Banking and Capital Markets: 2018 State of Cyber Resilience
Banking and capital markets leaders are confident about their cyber resilience. Eighty-one percent of leaders across all industries report "confidence" or "extreme confidence" in their ability to resume activity after a breach. Firms also believe they are ahead of the curve when it comes to cyber security. Our survey found them performing well in 19 out of 33 capabilities on average—such as stakeholder involvement, cyber security accountability and cooperation during crisis management.
That confidence is great—but is it premature? One in seven breach attempts against banks and capital markets firms still succeed, and 42 percent of attempts go undetected for at least a week.
Meanwhile, banking and wealth management activity is rapidly moving to the digital domain, creating the potential for new cyber security threats. Likewise, business decisions increasingly rely on data, bringing more gap potential. Can banks and capital markets firms keep pace in a fast-changing threats landscape?
One strategy is to invest in new technologies. But banks and wealth managers are lagging in their investments in robotics, Artificial intelligence (AI)/machine learning, Internet of Things and blockchain.

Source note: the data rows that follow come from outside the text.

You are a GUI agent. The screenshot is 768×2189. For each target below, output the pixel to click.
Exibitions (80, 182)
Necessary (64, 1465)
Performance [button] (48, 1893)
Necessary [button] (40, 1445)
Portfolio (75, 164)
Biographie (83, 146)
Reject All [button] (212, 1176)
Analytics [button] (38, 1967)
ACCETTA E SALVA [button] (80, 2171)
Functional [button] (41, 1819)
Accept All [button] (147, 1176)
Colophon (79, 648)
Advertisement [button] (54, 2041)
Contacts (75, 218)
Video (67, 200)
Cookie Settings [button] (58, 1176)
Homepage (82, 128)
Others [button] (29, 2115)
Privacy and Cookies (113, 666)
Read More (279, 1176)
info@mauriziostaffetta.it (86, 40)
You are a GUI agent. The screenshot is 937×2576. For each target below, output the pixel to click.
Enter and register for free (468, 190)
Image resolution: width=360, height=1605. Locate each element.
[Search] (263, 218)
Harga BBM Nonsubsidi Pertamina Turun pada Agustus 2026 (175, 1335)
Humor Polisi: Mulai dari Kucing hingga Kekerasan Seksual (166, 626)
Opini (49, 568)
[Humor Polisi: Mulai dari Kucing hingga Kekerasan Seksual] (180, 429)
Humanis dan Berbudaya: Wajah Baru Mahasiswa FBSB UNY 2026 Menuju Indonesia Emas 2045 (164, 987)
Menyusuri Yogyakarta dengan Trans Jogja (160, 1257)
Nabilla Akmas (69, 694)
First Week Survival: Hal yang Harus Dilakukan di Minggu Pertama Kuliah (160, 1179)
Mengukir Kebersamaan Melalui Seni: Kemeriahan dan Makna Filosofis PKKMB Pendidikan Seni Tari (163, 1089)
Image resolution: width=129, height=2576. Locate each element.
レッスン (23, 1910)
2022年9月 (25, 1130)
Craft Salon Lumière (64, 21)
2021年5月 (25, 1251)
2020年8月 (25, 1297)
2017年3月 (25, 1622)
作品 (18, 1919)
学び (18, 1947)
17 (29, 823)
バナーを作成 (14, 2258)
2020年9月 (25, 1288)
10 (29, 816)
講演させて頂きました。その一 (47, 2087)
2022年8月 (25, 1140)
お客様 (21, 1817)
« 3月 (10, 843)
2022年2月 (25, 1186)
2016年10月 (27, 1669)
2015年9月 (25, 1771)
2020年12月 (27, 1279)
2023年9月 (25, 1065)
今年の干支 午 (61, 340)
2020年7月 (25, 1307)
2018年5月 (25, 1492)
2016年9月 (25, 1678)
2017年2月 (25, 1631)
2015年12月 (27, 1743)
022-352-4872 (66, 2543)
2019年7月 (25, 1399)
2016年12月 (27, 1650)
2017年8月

Insurers have seen cyber resilience successes similar to those reported by banking and capital markets firms. Successful breaches for insurers declined from 30 percent in 2017 to 22 percent this year. Between 2017 and 2018 the number of cyber capabilities mastered by insurers almost doubled, from 12 to 20 (there are 33 total capabilities), with cooperation during crisis management and leveraging peers to identify business threats among the insurers’ high performing skills.
Complicating the cyber resilience picture for insurers is the need to not only manage their own defenses, but help customers manage theirs. Many insurers now offer policies to customers, insuring them and helping them protect their digital assets.
Another challenge facing the industry is the growing intersection of fraud and cyber. Not long ago, fraudsters were dependent on other actors, like doctors or auto body shops. But with identity theft capabilities, criminals can pass themselves off as claims processers or agents. Insurance fraud now can be committed faster, at lower risk to cyber criminals.
Is your cyber strategy resilient enough?
Banks, capital markets and insurers have seen strong success—but cyber criminals are getting smarter all the time. If they aren’t building solid strategies backed with robust breakthrough technologies, financial businesses may be leaving a breach-able gap.